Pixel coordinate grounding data
= Beginning of Section =

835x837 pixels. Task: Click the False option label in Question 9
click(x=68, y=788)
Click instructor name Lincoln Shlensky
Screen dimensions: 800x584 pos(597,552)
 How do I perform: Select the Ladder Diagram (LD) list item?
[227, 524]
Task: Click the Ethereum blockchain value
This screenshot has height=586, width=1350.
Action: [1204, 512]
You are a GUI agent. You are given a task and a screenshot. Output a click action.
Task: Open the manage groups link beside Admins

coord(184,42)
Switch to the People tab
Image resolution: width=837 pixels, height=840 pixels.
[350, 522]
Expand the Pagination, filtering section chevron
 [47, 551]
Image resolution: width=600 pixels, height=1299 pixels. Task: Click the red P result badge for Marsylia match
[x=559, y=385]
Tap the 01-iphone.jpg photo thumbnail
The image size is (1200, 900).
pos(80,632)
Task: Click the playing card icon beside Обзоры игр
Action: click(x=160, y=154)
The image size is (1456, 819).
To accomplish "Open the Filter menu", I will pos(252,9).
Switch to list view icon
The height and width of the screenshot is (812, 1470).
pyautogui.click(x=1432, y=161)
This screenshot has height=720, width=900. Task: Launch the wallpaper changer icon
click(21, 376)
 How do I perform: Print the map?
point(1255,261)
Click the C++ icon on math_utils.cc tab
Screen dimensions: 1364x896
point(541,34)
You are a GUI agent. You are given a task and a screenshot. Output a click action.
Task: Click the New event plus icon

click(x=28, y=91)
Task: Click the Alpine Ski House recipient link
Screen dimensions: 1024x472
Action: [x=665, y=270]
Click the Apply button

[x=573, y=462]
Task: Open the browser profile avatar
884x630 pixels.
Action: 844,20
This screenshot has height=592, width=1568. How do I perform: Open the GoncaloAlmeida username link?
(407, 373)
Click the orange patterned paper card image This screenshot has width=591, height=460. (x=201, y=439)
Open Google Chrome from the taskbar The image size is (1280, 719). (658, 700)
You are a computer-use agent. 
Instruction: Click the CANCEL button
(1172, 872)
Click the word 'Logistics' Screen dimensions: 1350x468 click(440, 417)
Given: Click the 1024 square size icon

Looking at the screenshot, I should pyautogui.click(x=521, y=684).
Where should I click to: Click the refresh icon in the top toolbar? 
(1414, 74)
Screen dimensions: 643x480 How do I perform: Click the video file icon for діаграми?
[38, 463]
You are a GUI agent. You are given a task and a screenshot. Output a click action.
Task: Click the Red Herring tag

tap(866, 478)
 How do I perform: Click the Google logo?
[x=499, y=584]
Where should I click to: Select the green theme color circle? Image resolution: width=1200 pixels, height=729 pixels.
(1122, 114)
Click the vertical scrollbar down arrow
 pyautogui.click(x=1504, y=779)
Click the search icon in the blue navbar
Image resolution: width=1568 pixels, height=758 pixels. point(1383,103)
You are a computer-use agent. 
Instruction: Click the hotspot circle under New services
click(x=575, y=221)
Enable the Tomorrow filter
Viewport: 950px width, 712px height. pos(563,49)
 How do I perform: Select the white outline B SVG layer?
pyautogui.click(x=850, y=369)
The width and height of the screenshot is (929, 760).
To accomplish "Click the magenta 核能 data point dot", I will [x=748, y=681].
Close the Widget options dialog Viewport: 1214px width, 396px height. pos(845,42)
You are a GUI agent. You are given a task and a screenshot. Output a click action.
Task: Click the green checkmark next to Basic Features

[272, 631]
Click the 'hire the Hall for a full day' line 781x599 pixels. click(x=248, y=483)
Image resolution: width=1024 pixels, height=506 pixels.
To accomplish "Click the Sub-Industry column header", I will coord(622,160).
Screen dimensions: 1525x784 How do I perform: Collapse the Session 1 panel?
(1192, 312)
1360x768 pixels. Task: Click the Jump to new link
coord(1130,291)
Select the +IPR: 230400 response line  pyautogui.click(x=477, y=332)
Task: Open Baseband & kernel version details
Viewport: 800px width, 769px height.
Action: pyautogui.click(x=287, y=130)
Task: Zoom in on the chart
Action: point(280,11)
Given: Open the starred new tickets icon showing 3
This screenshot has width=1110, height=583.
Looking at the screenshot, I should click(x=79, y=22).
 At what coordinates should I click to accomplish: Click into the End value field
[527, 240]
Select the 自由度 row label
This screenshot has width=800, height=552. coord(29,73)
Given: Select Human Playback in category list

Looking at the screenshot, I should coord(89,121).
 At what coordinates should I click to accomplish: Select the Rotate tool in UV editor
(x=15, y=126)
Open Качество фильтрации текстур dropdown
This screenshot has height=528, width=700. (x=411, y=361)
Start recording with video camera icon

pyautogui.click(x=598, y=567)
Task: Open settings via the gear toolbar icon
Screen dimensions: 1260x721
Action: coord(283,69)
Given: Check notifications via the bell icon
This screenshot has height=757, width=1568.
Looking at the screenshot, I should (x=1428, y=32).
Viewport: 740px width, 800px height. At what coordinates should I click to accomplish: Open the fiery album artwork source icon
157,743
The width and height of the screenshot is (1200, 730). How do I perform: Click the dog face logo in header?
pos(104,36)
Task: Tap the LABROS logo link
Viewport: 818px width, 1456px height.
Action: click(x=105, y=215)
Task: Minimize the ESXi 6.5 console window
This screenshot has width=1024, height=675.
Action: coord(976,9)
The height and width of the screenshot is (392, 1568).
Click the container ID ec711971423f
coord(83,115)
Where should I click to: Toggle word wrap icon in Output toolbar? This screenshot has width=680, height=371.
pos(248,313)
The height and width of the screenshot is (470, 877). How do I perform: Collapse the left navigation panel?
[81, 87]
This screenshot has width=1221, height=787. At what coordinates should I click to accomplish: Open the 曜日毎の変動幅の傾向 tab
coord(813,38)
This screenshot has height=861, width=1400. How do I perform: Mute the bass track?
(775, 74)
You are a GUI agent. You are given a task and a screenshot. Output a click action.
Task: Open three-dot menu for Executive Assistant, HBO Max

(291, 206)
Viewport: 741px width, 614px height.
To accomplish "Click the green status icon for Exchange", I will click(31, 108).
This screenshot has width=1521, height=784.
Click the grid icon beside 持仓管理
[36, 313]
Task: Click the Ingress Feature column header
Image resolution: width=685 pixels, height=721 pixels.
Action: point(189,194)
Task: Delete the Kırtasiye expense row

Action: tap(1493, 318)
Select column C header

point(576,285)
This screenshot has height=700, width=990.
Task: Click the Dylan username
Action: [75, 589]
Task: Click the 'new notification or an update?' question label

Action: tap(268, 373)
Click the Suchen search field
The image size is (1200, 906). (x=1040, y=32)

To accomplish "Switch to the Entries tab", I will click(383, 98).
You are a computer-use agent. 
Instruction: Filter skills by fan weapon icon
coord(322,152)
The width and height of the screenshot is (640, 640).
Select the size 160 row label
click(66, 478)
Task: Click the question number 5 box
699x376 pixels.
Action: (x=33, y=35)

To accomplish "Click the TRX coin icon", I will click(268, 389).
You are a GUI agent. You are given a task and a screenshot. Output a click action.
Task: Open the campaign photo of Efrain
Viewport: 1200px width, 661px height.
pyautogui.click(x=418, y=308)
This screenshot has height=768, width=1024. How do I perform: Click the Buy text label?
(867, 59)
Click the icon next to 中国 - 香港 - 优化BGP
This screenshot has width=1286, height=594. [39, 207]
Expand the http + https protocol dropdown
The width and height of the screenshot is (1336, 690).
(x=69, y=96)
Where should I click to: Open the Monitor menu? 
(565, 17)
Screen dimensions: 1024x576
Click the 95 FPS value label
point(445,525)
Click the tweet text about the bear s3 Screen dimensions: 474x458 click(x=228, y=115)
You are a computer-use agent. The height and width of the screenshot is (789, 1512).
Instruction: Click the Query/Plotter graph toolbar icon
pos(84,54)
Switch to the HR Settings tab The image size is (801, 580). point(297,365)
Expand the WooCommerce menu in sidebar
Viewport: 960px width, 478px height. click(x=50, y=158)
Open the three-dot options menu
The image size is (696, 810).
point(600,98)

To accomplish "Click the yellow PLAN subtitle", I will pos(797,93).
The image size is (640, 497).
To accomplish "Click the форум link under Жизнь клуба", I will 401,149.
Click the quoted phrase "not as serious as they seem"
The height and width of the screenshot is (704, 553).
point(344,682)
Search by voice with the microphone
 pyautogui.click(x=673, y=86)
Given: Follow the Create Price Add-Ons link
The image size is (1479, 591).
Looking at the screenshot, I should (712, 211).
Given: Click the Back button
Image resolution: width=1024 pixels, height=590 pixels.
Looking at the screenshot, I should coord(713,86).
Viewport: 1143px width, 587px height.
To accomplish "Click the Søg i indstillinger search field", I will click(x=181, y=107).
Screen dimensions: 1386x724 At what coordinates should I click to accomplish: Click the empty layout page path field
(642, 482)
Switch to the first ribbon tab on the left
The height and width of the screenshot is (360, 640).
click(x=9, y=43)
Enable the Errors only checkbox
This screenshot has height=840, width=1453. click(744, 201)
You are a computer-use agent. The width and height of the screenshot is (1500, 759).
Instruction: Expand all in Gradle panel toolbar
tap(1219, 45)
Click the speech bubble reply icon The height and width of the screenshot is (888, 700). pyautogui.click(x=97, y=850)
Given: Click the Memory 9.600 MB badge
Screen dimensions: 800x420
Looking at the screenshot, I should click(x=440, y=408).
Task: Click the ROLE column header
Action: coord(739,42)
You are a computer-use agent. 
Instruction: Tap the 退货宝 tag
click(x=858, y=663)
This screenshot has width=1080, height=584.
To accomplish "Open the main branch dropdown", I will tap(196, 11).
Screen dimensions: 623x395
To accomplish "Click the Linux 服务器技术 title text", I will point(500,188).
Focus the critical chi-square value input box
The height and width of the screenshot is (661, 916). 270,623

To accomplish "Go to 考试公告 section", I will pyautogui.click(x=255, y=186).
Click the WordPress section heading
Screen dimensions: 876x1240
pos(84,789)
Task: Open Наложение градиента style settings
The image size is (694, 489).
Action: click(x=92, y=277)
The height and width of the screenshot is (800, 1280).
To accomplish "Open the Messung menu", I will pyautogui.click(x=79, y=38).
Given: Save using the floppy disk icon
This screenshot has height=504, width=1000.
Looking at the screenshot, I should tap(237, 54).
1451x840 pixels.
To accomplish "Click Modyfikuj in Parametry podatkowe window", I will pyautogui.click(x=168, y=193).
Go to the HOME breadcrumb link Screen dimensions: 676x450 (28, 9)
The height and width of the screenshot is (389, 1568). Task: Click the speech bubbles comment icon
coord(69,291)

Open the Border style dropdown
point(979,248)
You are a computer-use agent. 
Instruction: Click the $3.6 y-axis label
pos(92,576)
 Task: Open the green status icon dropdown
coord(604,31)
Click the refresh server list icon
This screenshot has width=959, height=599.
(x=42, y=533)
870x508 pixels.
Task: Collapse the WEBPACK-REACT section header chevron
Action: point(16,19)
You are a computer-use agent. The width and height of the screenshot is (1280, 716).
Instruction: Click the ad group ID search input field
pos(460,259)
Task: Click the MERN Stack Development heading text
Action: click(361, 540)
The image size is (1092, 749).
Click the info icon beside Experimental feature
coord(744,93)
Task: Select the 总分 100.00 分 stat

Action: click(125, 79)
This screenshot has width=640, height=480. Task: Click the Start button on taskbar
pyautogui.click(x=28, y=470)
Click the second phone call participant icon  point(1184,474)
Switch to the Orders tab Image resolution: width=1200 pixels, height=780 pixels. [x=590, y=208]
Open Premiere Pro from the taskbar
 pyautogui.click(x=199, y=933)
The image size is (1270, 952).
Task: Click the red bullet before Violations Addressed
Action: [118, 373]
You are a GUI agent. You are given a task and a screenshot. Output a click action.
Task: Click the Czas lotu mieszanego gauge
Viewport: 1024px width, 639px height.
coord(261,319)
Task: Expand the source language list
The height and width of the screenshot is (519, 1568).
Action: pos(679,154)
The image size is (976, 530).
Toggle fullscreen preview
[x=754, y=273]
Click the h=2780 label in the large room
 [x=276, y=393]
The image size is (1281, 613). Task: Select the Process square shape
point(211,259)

= End of Section =

■ INSTRUCTIONS FOR THE TASK
Of the entries above, repeat exactly the lines from the line with "Select the 自由度 row label" through the line with "Task: Tap the LABROS logo link", both of them included.

■ OUTPUT OF THE TASK
Select the 自由度 row label
This screenshot has width=800, height=552. coord(29,73)
Given: Select Human Playback in category list

Looking at the screenshot, I should coord(89,121).
 At what coordinates should I click to accomplish: Select the Rotate tool in UV editor
(x=15, y=126)
Open Качество фильтрации текстур dropdown
This screenshot has height=528, width=700. (x=411, y=361)
Start recording with video camera icon

pyautogui.click(x=598, y=567)
Task: Open settings via the gear toolbar icon
Screen dimensions: 1260x721
Action: coord(283,69)
Given: Check notifications via the bell icon
This screenshot has height=757, width=1568.
Looking at the screenshot, I should (x=1428, y=32).
Viewport: 740px width, 800px height. At what coordinates should I click to accomplish: Open the fiery album artwork source icon
157,743
The width and height of the screenshot is (1200, 730). How do I perform: Click the dog face logo in header?
pos(104,36)
Task: Tap the LABROS logo link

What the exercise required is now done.